El asesino interior: razones de atracción en casos criminales
Por Eduardo Anguita
eanguita@miradasalsur.com
Ricardo Ragendorfer / Marcos Mayer / Vicente Battista.
¿Hay algo en común entre Emilio Eduardo Massera y Hannibal Lecter? ¿Entre el odontólogo Ricardo Barreda y los Doce Apóstoles? ¿Entre el crimen real y la narración que los medios hacen de él? Tres especialistas discuten semejanzas y diferencias entre los crímenes que atravesaron a la Argentina de las últimas décadas y arriesgan las razones de su alto impacto en el público.
Se puede hablar de la ex ESMA como un lugar cuyas historias podrían integrar la literatura policial? Porque para los medios, que convierten un caso menor en algo enorme, el mayor lugar de crímenes de la Argentina pasa inadvertido.
Marcos Mayer: –Claudio Uriarte, el autor de la biografía de Emilio Eduardo Massera, Almirante Cero, decía que precisamente Massera, por los hechos que sucedieron en la ex ESMA, había sido el gran serial killer argentino. Que no lo veamos desde ese ángulo da mucho para pensar… ¿Cómo separamos la crueldad de la política, encimadas en personajes como él, como Jorge el Tigre Acosta o Alfredo Astiz, en los que se cruzaron la crueldad y la política, la barbarie y la política?

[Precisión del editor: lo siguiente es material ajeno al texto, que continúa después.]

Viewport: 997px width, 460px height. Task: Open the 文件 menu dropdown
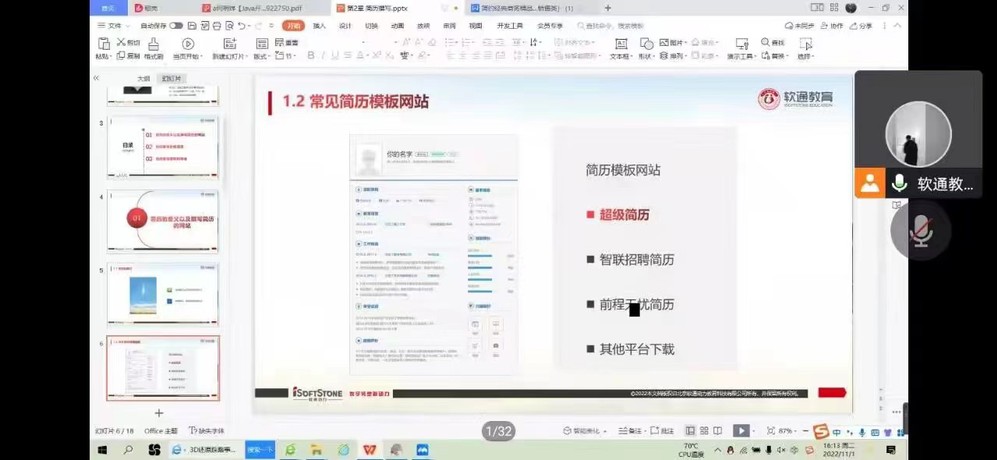click(x=112, y=26)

Ricado Ragendorfer: –Recuerdo una vieja película, La noche de los generales, que dirigió Anatole Litvak, en la que trabajaban Peter O’Toole, Omar Sharif y Philippe Noiret, que trata sobre un general del ejército alemán durante la ocupación de Polonia, y después de Francia, que además de militar, a espaldas de sus tareas de genocidio, era un asesino serial. ¿Cómo se conjuga un asesino privado en un sistema basado en el exterminio? Hay un diálogo bastante aleccionador cuando el personaje de Omar Sharif, un oficial de la policía alemana para quien colabora Philippe Noiret, cuyo personaje también pertenecía a la Resistencia Francesa contra la ocupación de los alemanes, dice: “El asesino es un general”, y el otro le responde: “No me sorprende. El trabajo de los generales, por lo general, consiste en ser asesino…” Y el otro le argumenta: “Lo que en una escala general es tolerado y aceptado y hasta considerado como un acto heroico, en escala individual es repudiado como un acto execrable”.

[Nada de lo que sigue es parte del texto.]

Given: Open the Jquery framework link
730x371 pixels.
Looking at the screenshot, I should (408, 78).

Vicente Battista: –En el caso de la ex ESMA tenemos la escala general; pero sucede que, si bien concuerdo con que Massera fue un asesino serial, fue el culpable como autor intelectual, y por ende necesitaba necesariamente al autor físico, al que cometía el crimen… Y eso es lo que se daba en ese sitio. En los juicios posteriores quedó claro que los criminales eran tanto Jorge Rafael Videla, Massera y compañía, que seguramente nunca se acercaron siquiera a una mesa de tortura, pero que trabajaban con los torturadores… Allí encontramos algo muy especial: una estructura criminal diferente a la de aquellos criminales que trabajan individualmente.
M. M.: –Pero para que se armen las estructuras criminales tienen que existir criminales individuales. Uno no le puede imponer a alguien que no quiere torturar, que torture… La política no alcanza a explicar todo. Es una pregunta que la ficción se formula: ¿qué hace que un tipo que parecía bueno como la perra Lassie de repente degüelle a cinco personas?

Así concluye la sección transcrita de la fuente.